Consignes:
[A] D'après le texte sur l'erreur partielle, quelle superficie avait la parcelle que la venderesse s'était engagée à céder ?
[B] Relevez tous les mots-clefs qui accompagnent le texte sur l'erreur partielle.
[C] Poursuivez le texte sur l'erreur partielle à partir de sa dernière phrase.

Droit des obligations

Une erreur partielle ne vicie pas le consentement

Mots-clefs : Contrat, Vice du consentement, Erreur substantielle, Erreur sur la valeur

L’erreur commise sur une partie réduite du terrain vendu ne vicie pas le consentement et n’emporte pas l’annulation du contrat.

Une venderesse s’était engagée à céder à un particulier une parcelle de trois hectares à prélever sur un terrain en contenant cinq ; la SAFER avait déclaré la préempter à la suite de la notification que lui avait adressée un notaire. La venderesse avait finalement refusé de réaliser la vente au profit de la SAFER après avoir découvert que son terrain était situé, pour partie, en zone à urbaniser. La SAFER l'avait alors assignée en confirmation de la vente, ce à quoi les premiers juges firent droit. La cour d’appel rejeta la demande formée par la venderesse en annulation de la vente et de la décision de préemption de la SAFER au motif que la parcelle litigieuse était pour l'essentiel constituée de terres agricoles et que la partie, moins étendue, située en zone à urbaniser n'était pas, en conséquence, de nature à remettre en cause l'objet de la vente en sorte que le consentement de la venderesse n’avait pas été vicié.

Données brutes:
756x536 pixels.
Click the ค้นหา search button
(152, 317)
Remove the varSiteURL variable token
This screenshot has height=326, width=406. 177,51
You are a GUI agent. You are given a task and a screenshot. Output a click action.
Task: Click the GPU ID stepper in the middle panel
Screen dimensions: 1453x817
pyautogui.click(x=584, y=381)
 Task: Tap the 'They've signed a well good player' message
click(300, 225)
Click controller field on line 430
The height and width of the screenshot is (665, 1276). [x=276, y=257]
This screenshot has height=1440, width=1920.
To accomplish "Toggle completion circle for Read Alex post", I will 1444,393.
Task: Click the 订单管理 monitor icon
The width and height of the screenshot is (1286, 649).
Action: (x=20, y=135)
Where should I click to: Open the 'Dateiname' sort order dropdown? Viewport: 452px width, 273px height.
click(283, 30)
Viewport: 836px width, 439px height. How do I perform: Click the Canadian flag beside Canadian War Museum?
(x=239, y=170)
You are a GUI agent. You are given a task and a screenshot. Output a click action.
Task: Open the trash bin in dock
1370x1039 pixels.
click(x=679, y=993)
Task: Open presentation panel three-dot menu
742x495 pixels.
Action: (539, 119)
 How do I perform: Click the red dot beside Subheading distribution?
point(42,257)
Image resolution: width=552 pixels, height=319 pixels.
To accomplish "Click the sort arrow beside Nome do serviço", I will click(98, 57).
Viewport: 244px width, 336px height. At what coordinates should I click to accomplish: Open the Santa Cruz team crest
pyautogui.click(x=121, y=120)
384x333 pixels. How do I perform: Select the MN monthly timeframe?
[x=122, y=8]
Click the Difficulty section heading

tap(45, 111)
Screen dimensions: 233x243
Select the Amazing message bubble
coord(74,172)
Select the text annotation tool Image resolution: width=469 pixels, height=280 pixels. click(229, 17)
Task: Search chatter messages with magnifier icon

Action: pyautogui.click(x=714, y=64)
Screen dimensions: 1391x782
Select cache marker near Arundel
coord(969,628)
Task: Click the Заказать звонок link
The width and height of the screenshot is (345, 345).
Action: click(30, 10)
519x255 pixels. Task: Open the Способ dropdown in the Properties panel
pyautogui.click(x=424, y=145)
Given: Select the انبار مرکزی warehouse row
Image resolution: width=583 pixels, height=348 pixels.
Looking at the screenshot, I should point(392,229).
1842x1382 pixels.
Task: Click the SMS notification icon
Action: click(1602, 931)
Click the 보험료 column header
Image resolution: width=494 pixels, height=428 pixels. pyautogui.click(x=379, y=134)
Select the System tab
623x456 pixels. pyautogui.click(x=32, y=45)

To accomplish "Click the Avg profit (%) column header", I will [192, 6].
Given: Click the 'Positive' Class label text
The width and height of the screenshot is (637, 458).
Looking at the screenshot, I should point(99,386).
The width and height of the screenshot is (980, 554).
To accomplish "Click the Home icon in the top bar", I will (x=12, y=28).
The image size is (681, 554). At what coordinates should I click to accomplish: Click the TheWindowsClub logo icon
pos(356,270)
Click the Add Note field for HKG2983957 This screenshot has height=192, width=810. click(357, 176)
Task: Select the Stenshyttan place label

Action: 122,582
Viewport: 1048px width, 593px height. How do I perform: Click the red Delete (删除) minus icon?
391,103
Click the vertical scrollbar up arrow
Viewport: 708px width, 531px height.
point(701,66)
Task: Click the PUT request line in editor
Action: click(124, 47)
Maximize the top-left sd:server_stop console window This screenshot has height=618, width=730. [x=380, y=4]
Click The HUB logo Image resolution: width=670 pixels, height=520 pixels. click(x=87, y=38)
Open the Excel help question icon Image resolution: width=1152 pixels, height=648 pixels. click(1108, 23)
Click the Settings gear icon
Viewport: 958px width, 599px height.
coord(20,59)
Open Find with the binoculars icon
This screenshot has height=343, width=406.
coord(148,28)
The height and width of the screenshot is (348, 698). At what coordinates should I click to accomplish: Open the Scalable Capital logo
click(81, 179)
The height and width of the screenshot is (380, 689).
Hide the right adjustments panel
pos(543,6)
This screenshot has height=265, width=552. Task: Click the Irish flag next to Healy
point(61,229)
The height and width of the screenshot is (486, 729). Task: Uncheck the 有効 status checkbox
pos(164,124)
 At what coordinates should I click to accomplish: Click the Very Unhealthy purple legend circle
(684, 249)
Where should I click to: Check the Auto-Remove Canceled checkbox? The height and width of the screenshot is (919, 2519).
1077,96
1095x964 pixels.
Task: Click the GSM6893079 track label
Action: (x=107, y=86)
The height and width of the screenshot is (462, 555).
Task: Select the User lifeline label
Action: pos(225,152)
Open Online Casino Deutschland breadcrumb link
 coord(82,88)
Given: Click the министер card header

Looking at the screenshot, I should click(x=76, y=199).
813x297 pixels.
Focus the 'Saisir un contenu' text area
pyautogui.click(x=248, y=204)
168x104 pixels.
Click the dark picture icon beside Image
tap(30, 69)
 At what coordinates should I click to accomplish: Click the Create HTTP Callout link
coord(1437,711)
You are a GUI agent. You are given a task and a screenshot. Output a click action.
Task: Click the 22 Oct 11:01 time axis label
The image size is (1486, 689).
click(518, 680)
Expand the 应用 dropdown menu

Réponses:
[A] Trois hectares, à prélever sur un terrain qui en comptait cinq.

[B] Contrat, Vice du consentement, Erreur substantielle, Erreur sur la valeur

[C]
Cette dernière forma un pourvoi en cassation pour soutenir que le fait que son erreur n’ait porté que sur une partie de la chose vendue ne faisait pas obstacle à l’annulation de la vente dès lors que le caractère constructible d'un terrain touche à sa substance et qu'en l'espèce, elle avait cru que le terrain vendu était à vocation exclusivement agricole tandis qu'en réalité, il était en partie constructible.

Son pourvoi est rejeté par la troisième chambre civile, qui confirme l’analyse des juges du fond : la plus grande étendue de la parcelle couvrant des terres agricoles, la présence ignorée par la venderesse de la zone à urbaniser n’a pas suffi à vicier son consentement, de sorte que la SAFER avait exercé son droit de préemption conformément à la notification qu'elle avait reçue.

Vice du consentement, l’erreur vise le fait de se tromper, entachant d’un vice la formation de l’acte accompli sous l’emprise de cette fausse représentation de la réalité (in G. Cornu (dir.) Vocabulaire juridique PUF). Pour emporter la nullité du contrat, l’erreur doit porter, dans le cas d’un contrat intuitu personae, sur la personne du contractant, et de façon bien plus générale, sur la substance de la chose, c’est-à-dire sur la matière qui compose la chose objet du contrat. Traditionnellement, l’erreur sur la substance désigne l’erreur sur la chose, corporelle ou incorporelle, qui constitue l’objet de l’obligation de l’une des parties. Le problème soulevé par cette approche est qu’elle se révèle très objective et donc très restrictive.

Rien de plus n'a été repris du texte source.